So maybe we should all cool our jets and keep in mind that law-keeping is only as good as we are in our hearts. A cruel person who keeps the Law is a poorer neighbor than a kind person who struggles with their Law-keeping. If I play loud music until 9:59 PM every night, walk my dog on a leash to your yard everyday so that her urine burns your grass instead of mine, or never rake my leaves and allow them to blow onto your lawn year around, when I am healthy and able to do so – I am not breaking any civil laws, but I am not being a good neighbor either. Law-keeping is not everything, and we have to stop pretending like it is. We must have balance, or we will demand unbalanced lives from others. And so, in all things – when I don’t have a good answer, I caution patience and balance.
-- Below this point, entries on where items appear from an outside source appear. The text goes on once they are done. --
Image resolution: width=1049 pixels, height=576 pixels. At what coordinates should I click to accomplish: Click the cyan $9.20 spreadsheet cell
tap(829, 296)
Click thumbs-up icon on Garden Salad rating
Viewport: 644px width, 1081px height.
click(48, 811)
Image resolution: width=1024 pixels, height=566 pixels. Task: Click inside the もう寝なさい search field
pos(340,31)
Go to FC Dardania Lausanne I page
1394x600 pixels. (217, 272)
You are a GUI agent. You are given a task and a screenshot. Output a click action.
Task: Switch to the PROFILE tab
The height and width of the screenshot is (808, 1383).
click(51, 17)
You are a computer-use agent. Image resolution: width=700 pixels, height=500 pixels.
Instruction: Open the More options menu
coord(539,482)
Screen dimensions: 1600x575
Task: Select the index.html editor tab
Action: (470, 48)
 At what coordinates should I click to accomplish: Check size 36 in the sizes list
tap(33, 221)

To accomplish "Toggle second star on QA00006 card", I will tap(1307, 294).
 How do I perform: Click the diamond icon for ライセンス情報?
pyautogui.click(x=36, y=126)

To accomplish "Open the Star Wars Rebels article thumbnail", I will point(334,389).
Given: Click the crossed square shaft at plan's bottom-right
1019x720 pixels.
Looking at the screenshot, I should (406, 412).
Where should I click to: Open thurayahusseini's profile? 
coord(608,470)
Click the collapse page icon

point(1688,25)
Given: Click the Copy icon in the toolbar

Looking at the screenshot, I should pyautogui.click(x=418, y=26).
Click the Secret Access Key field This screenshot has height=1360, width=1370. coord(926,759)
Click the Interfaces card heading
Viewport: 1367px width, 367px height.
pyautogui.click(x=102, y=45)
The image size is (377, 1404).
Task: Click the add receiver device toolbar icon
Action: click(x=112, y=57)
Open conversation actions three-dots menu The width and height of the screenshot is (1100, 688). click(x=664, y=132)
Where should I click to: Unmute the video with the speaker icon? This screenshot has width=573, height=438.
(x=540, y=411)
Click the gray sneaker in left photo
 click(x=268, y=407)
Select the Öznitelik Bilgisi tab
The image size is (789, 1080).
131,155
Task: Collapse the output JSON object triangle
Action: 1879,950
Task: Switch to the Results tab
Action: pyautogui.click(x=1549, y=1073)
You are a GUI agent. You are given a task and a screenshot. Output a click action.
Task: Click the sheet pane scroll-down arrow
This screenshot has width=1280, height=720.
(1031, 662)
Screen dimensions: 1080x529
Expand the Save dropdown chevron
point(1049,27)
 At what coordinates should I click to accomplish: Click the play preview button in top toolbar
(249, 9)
Do not break the Laws of God in order to do anything that you don’t absolutely have to do. That’s the best advice I can give. Even the Rabbis recognize the importance of the preservation of life as being above all laws except those pertaining to actual literal idolatry, sexual perversions and murder. But most of the Laws that we break are not in service to the lives of others – we break them because we are either ignorant of them or do not want to keep them or don’t yet understand how to keep them. Those are the laws that we need to focus on – the ones that we can do something about, not the ones that we can’t do anything about yet. I would never instruct anyone to break a Law, but I do tell people to work towards observance.

Shabbat Shalom brothers and sisters. Peace be upon your homes and your lives.